Over three hundred student organizers from across the United States converged at the University of Michigan – Ann Arbor over the weekend for the second annual National Students for Justice in Palestine (NSJP) Conference. In addition to reaffirming the call for boycotts, divestment, and sanctions against the State of Israel for its ongoing human rights violations against the Palestinian people, the student organizers passed a number of resolutions making way for effective national structures to assist in coalition-building, media promotion, fundraising, and other key aspects of the national student campaign for justice in Palestine. The conference also reaffirmed NSJP`s position, maintaining that the role of US solidarity activists is to act at the direction of Palestinian civil society. The students further obtained the support of Movimiento Estudiantil Chicano de Aztlán (MEChA), one of the country’s largest Chicano students organizations, who have endorsed BDS and had sent representatives to the conference.
But what was particularly significant about the conference was its pointed opposition to efforts by a handful of non-profit and political organizations that have taken to “normalizing” Israeli injustices. Such normalization efforts call for “dialogue” between Israelis and Palestinians in lieu of political pressure on Israel to respect Palestinian rights. Keynote speaker, human rights law professor, and Jadaliyya co-editor Noura Erakat remarked in her speech at the conference,
Failure to address the project of ethnic cleansing will lead us there. It is not that we can`t fight for a political solution … it`s that that solution should not lose sight of this broader project … and for solidarity, the purpose is not to be complicit in an ethnic cleansing movement, and your role as a rights-based movement does that.
She received a roaring applause and a standing ovation for her statements from the student organizers. Following her, UC Berkeley professor, founding SJP member, and director of American Muslims for Palestine, Hatem Bazian, condemned the “Zionization of the movement” to win Palestinian rights in the “age of the NGO-industrial complex”.
Over the weekend, students learned how to put these words into practice. In one session, student organizers learned how to identify and influence active and potential allies. In a number of workshops throughout the weekend, the organizers were taught how to initiate boycott, divestment, and sanctions (BDS) campaigns against the State of Israel on college campuses, including academic and cultural boycotts of Israeli institutions, and divestment from TIAA-CREF financial services for their investments in corporations complicit in Israeli human rights abuses. Other workshops dealt with building alliances with Palestinian activists in Palestine, building coalitions with other communities in struggle in the United States, and engaging in grassroots lobbying at the local level.
[The scene inside one of the many workshops at the conference. Image by Sara Jawhari via Flickr]

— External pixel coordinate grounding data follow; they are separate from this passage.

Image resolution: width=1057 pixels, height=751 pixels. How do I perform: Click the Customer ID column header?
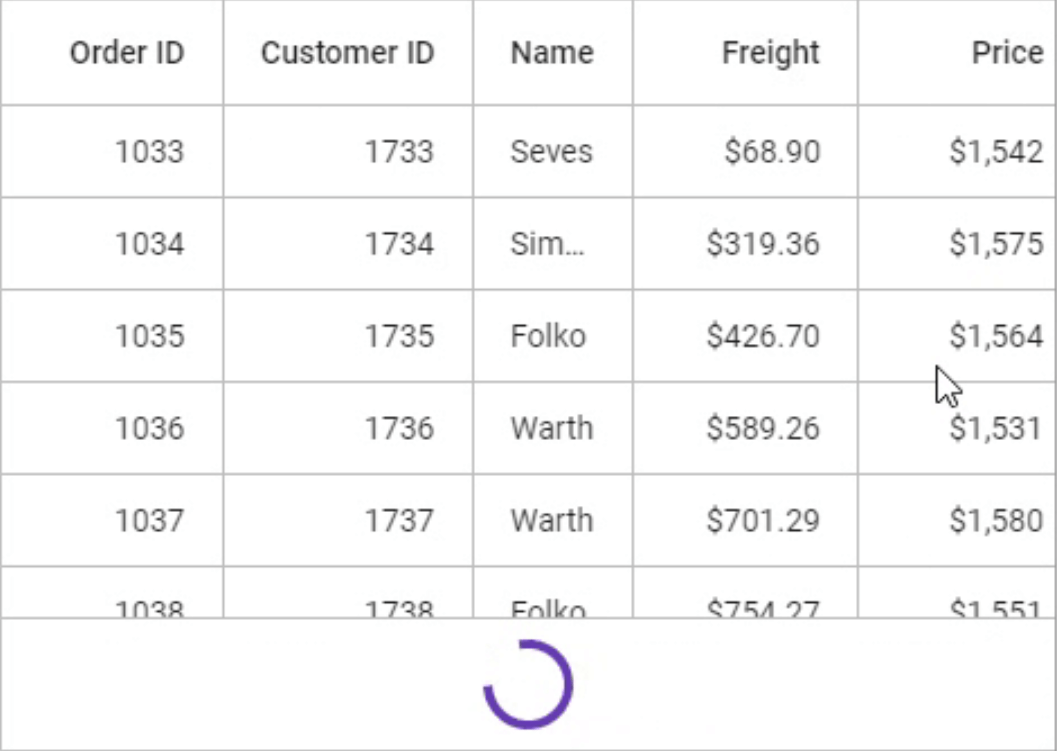(x=347, y=53)
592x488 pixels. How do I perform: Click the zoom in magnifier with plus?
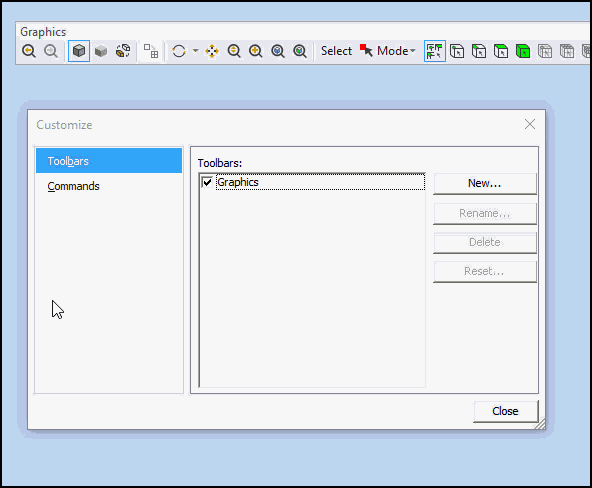point(256,51)
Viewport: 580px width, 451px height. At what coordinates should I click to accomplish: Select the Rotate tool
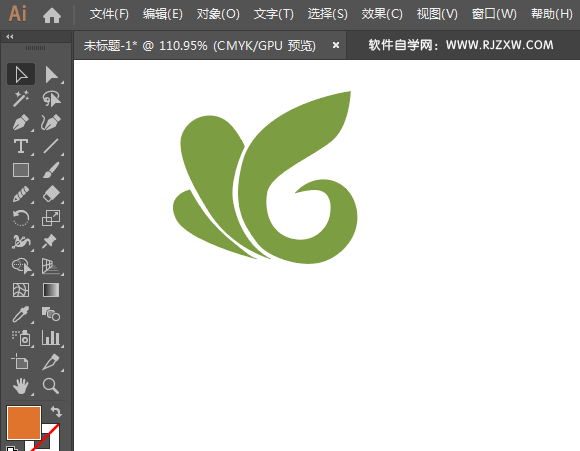pos(21,218)
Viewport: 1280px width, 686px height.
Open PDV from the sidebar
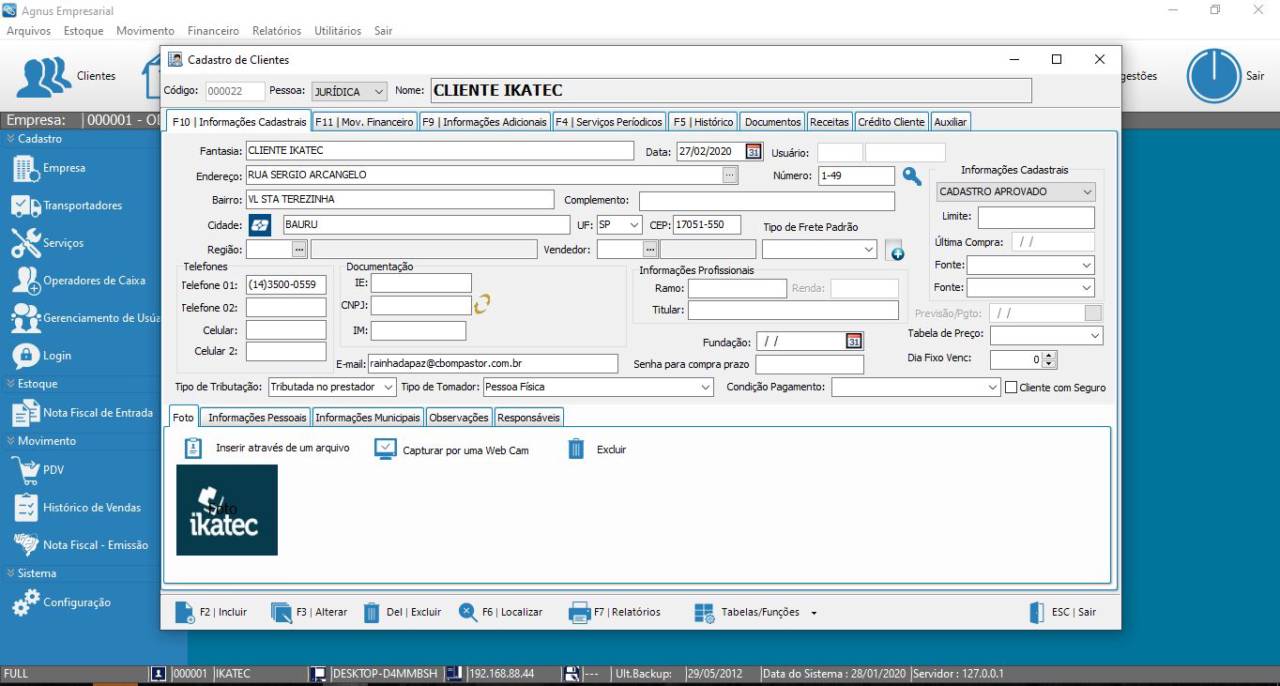[53, 469]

What ties these efforts together is a refusal to collaborate with any attempt to stymie Palestinian rights through the rhetoric of “dialogue” and normalization. Rather than behaving as though the Israeli-Palestinian conflict is one of misunderstanding or cultural problems, student organizers came together recognizing that the injustices of an occupying military power necessitate action – not “dialogue.”
In addition to maintaining an internationally condemned and illegal military occupation of the West Bank, Gaza, and East Jerusalem, and enforcing what South African legal scholars and the international legal community have labeled an “Apartheid regime” against Palestinians, the State of Israel has continued to engage in gross violations of basic human rights law through its broken ceasefires, indiscriminate acts of violence against Palestinian civilians, its full-scale blockade of Gaza, and its refusal to recognize the right of Palestinian refugees to return to their homes. Israel also continues to violate the Geneva Conventions in its ongoing theft of Palestinian land and construction of illegal Israeli settlement-colonies in the West Bank and Jerusalem. Meanwhile, Palestinians remain stateless, largely defenseless, and subject to the partial governance of a “Palestinian Authority” that has remained weak, undemocratic, and complicit in many of these Israeli abuses.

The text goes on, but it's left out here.